By Shlomo Riskin
One of the greatest miracles of life is that of childbirth – and this Torah portion opens with the short state of impurity (bound up with the women’s and child’s close brush with death) and the much longer state of purity (because of the marvelous phenomenon of the continuity of life) that the mother must experience. The Bible also commands the mother to bring two sacrifices (obviously during Temple times): a whole burnt offering, symbolizing the fact that all of life ultimately belongs to God, and a sin offering, usually explained as being necessary in case the woman vowed never to become pregnant again while experiencing the pain of childbirth. What is strange about all this is that the mother is not commanded to give a thanksgiving offering, the most likely sacrifice one would expect to find in such a situation.
In addition, the general law regarding a thanksgiving offering is that it must be completely consumed on the day on which it is brought. The priests eat of it their allotted portion, those who bring it eat of it, and others in Jerusalem may be invited to eat of it – as long as it is consumed by the end of the first night. Since many wealthy people would bring especially generous thanksgiving offerings, and since the meat had to be consumed in one day, Josephus records that there was always plenty of free food offered in “Kiddushes” that were open to all. But the thanksgiving offering is merely one type of sacrifice subsumed under the more general category of peace offerings (shlamim) – and all of the other peace offerings, like those brought in payment of an oath, may be consumed for two days. Why only give the thanksgiving offering one day to be eaten?
To answer both these questions we must first review the biblical account of Elijah the Prophet on Mount Carmel. Elijah, sorely vexed by the multitude of Israelites following the pagan god Baal, arranged for a contest in front of 600,000 Israelites, involving 450 prophets of Baal versus the lone Elijah, on top of Mount Carmel. The prophets of each arranged their respective altars; the Baalists prayed, danced, sang and slashed their skin to their idol – but received neither answer nor response.

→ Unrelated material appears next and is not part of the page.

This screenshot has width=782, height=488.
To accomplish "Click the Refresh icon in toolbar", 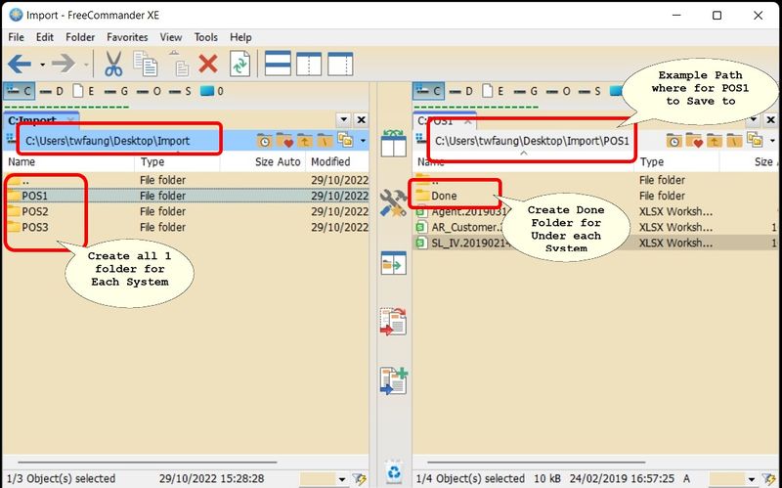I will [239, 65].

Elijah turned heavenward saying: “’Answer me O God, answer me’… and a fire from the Lord descended and consumed the whole burnt offering…The entire nation saw, fell on their faces and said, ‘The Lord He is God, the Lord He is God’…and they slaughtered the false prophets of Baal” (I Kings 18:37–40).
Tragically accurate is the response of Jezebel, wicked and idolatrous Queen of Israel, to Elijah: “At this time tomorrow I shall make your life like each of those [slaughtered prophets]” (ibid. 19:2). Why the next day, and not that very day? After all, the powerful and diabolical Queen Jezebel could just as easily have ordered an immediate execution for Elijah. But Jezebel understood that had she done so on the day of the miraculous occurrence, when Elijah was a national hero, she may well have faced an uprising. One day later, however, the miracle would have been forgotten, business would return to usual, and the wicked queen could do whatever she wanted to Elijah with impunity. Her words ring so true that Elijah flees to the desert and begs the Almighty to take his soul!

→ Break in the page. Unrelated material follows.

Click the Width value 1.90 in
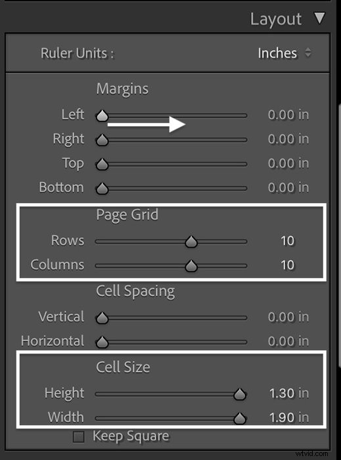Screen dimensions: 341x460 coord(289,417)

The Bible, as well as our own contemporary experiences, abound with supportive incidents to buttress Jezebel’s insight. Only three days after the miracle of the splitting of the Reed Sea, the freed slaves again complain about the bitter waters at Mara. Only 40 days after the revelation at Sinai, the Israelites worship the golden calf. And, the day after the miraculous Six Day War and the liberation of Jerusalem, the Jews in the Diaspora and in Israel largely returned to “business as usual.” Indeed, Moshe Dayan, when he first visited the Western Wall, kissed its stones with such visible emotion that a reporter asked if he had become a “born-again Jew.” Dayan responded: “I was not religious yesterday and I will not be religious tomorrow. But at this moment, no one in Israel is more religious than I.”

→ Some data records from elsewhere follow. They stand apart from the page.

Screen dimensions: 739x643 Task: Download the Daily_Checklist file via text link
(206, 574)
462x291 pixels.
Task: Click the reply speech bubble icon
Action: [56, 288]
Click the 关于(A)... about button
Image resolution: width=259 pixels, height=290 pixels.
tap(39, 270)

This is how Rabbi Naftali Zvi Yehuda Berlin, famed 19th-century dean of the Volozhin Yeshiva, answered our questions. It is sadly not within the nature of most people to sustain our feelings of thanksgiving; we are generally only concerned with what God has done for us lately – today. We easily forget God’s many bounties of yesterday. The offering for thanksgiving must therefore be consumed on the very day it was brought – by the next day, the feelings of gratitude will have dissipated. Since the woman may not offer a Temple sacrifice after childbirth until the periods of her impurity and purity have passed – 40 days for a male child and 80 days for a female child – she cannot be expected to bring a thanksgiving offering such a long time after the birth. By then she may be so overwhelmed with caring for her offspring that the initial joy of birth may have been forgotten.